## Extrait de page
++++++
20.            Votre appelant soumet que c'est à tort que Revenu Canada considère comme imposable, à titre de subventions de recherches, les sommes en cause reçues par votre appelant de son employeur l'Université Laval, dans le cadre de ses activités sabbatiques;

[5]            Des suites de l'appel, l'intimée a réitéré les faits pris pour acquis pour établir les cotisations dont il est fait appel. Ils sont décrits au paragraphe 18 de la Réponse à l'avis d'appel et se lisent comme suit :

a)              L'appelant était professeur à l'Université Laval à Québec durant les années 1994 et 1995;

b)             durant les années 1994 et 1995, l'appelant a pris un congé sabbatique au cours duquel il a réalisé des travaux de recherche au Canada et à l'étranger;

c)              l'Université Laval a versé à l'appelant une subvention de recherches au montant de 5 000 $ en 1994 et de 9 228 $ en 1995 correspondant aux sommes prévues à la Convention collective intervenue entre l'Université Laval et le Syndicat des Professeurs et des Professeures de l'Université Laval;

d)             l'Université Laval a remis à l'appelant des formulaires T4A supplémentaires à cet effet pour les années d'imposition 1994 et 1995;

e)              la déduction par l'appelant des montants de 2 731 $ en 1994 et de 5 084 $ en 1995 a été refusée par le ministre du Revenu national soit parce que ces dépenses n'étaient pas justifiées, soit parce qu'elles n'étaient pas raisonnables, soit parce qu'elles constituaient des frais personnels ou de subsistance de l'appelant;

f)              les sommes reçues par l'appelant au cours des années d'imposition 1994 et 1995 constituent des subventions de recherches expressément visées à l'alinéa 56(1)o) de la Loi de l'impôt sur le revenu (la " Loi ");

g)             le ministre de Revenu national a donc inclus dans le revenu de l'appelant conformément aux dispositions de l'alinéa 56(1)o) de la Loi, les montants de 2 731 $ en 1994 et de 5 084 $ en 1995 puisqu'ils constituent l'excédent de la subvention reçue pour chacune de ces deux années sur le total des dépenses admissibles que l'appelant a engagées pour ces années.
++++++
## Données enregistrées
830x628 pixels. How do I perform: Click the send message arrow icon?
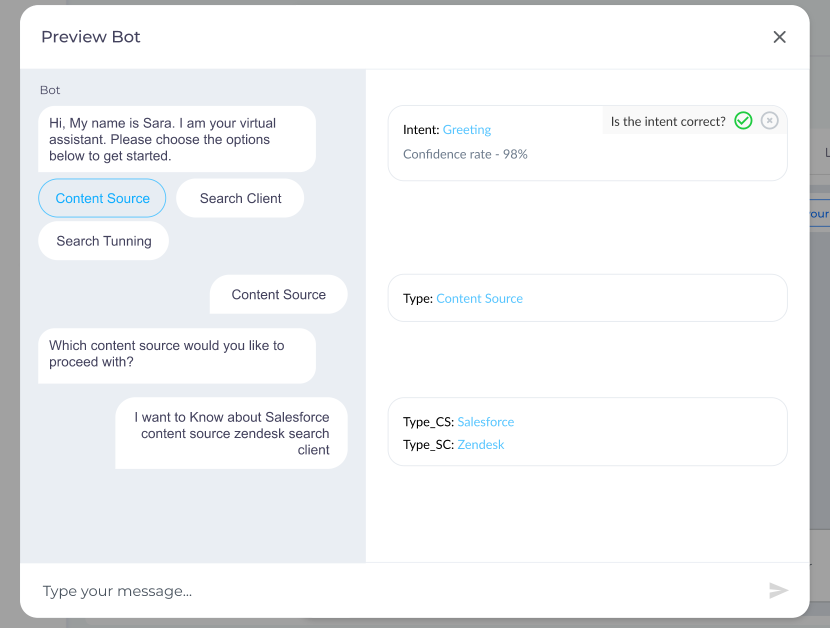click(778, 591)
++++++
## Travail demandé
- a) Répondez à ces questions d'après l'extrait sur les subventions de recherches :
(i) Quel montant l'Université Laval a-t-elle versé à l'appelant en 1995 ?
(ii) Quels formulaires l'Université Laval a-t-elle remis à l'appelant pour les années d'imposition 1994 et 1995 ?
(iii) À quel paragraphe de la Réponse à l'avis d'appel les faits pris pour acquis sont-ils décrits ?
- b) Rédigez la suite de l'extrait sur les subventions de recherches, à partir de sa dernière phrase.

## Résultats finaux
- a)
(i) 9 228 $
(ii) Des formulaires T4A supplémentaires
(iii) Au paragraphe 18

- b)
[6]            Lors de son témoignage, l'appelant a expliqué avoir accepté de s'investir dans l'administration, des suites de deux mandats consécutifs de trois ans chacun, à titre de responsable de département.

[7]            Après son implication comme responsable de département, l'appelant a expliqué que les fonctions administratives étaient devenues moins exaltantes.

[8]            Désireux de mettre un terme à ses fonctions administratives pour retourner à l'enseignement, sa véritable priorité professionnelle, il décidait de se prévaloir du droit à une année sabbatique dans le but de mieux préparer son retour à l'enseignement.

[9]            Son statut de responsable de département fit en sorte qu'il a pu soumettre son projet d'année sabbatique directement au Recteur. Son projet fut accepté.

[10]          Après avoir été accepté, le dossier était automatiquement référé à un département spécifique et le tout était traité en fonction de la Convention collective, suivant une grille très détaillée.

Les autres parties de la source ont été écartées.